The sail loft is very much back to normal working with some of the exciting development work under way at Batt Sails.
Our popular SailCare service has also never been busier
Check out these examples of our continual R&D involvement.
Offwind sails have always been a special interest at Batt Sails.
Countless successes in One-Design class racing are a part of this story, as are all the conventional spinnakers and asymmetrics on racing and cruising yachts of all sizes.
More recent developments are the Code Zero and its derivations. Born originally in the world of long distance ocean racing this style of sail has developed into a sophisticated and versatile option for amy yacht and mutihull owners. Its very flat cut, huge overlap and bowsprit make for an almost unbelievably close-winded light airs headsail. The big bonus for many is how well it works as a heavier-wind reaching sail that is so sasy to set and recover.
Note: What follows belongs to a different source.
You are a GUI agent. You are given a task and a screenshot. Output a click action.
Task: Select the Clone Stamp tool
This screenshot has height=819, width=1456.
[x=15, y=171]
A ‘Code’ headsail is designed to roller-furl on its own luff. A modern continuous-line furling unit and an ant-twist luff torsion cable create an almost foolproof system that is reassuringly quick and simple to use. The materials are very special, a super-light, super-supple, super-strong laminate with a distinctive hi-tech ( frequently technora ) diagonal cross-bracing.
Many modern cruising yachts have large mainsail and minimla jib overlap. This can lead to disappointing performance in light airs withthe wind forward of the beam. This is where a Code Zero really score.
Our Code2 is a brillant development on this theme. Designed an the fullest Code-style sail that will still furl well it has proved a great sail for some racing multihulls and a more verstile option for general yacht cruising.
All sail design involves an element of compromise. With the Code2 we have definitely hit a sweet spot.
An exciting project. At the start of the European season we grabbed a chance to see the all-new Batt Sails 420 spinnaker put through its paces at a Warsash Sailing Club training weekend. All the signs are really good, with valuable feedback from the session and regular use since then. A second prototype went to Santa Cruz for more proving with the US team.
The El Toro class is not well-known in Europe. It is a mainstay of youth sailing in many regions of the United States and almost identical to Australia’s ubiquitous Sabot. Here is Kyra Phelan testing the latest ‘Batt’ sail for the El Toro in Santa Cruz.
Over the years Batt Sails have forged an enviable reputation in single-handers, including Optimist, OK Dinghy, British Moth, Solo, International Canoe and Contender. It’s been a real pleasure bringing this experience to bear so successfully in another keenly contested class.
The competition in the National Swallow Class has probably never been tougher. Batt Sails have enjoyed great success and populariity for many years but stern competition from some of the most prominent and capable One Design sail lofts drives the need for constant improvement on many fronts.
The start of last season saw some subtle but significant mods to our evergreen spinnaker design and a more major assessment of the mainsail in the light of changes to the permitted materials. Our Swallow jib continues to be a winner in any conditions and we decided that ‘no change’ was the best decision.
Confidence in this work was reinforced by Migrant’s dominant viciory at the 2022 National Championships hosted this year by Bembridge Sailing Club.